**ACTIVITY:** In the listing below, locate the line that contains "Noticias (15, 2539)" and the line that contains "PodMais (55, 2546)". Restate word for word those two lines and every line between them, and nothing else.

------ SUPPLIED MATERIAL ------

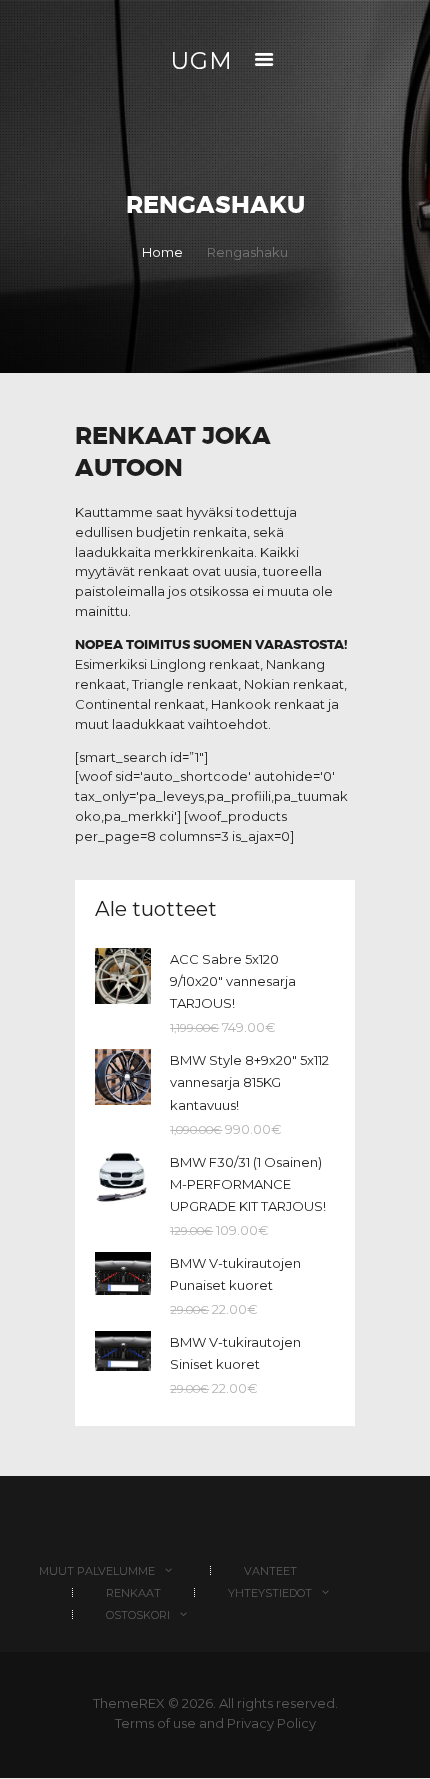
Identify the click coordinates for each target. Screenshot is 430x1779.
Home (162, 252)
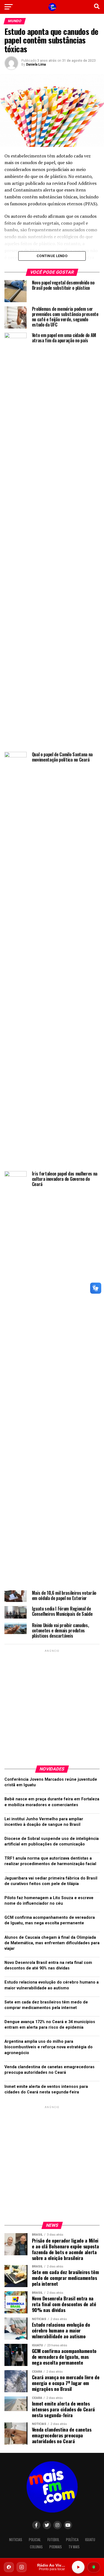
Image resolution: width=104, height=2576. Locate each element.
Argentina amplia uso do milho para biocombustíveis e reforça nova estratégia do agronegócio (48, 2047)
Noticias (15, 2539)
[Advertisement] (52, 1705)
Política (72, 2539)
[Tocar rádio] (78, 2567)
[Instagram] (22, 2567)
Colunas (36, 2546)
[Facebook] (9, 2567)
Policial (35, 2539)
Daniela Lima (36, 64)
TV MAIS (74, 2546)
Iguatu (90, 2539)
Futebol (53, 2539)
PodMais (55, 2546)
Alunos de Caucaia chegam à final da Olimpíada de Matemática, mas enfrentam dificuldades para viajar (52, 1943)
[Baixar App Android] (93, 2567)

------

**EXPECTED OUTPUT:**
Noticias (15, 2539)
[Advertisement] (52, 1705)
Política (72, 2539)
[Tocar rádio] (78, 2567)
[Instagram] (22, 2567)
Colunas (36, 2546)
[Facebook] (9, 2567)
Policial (35, 2539)
Daniela Lima (36, 64)
TV MAIS (74, 2546)
Iguatu (90, 2539)
Futebol (53, 2539)
PodMais (55, 2546)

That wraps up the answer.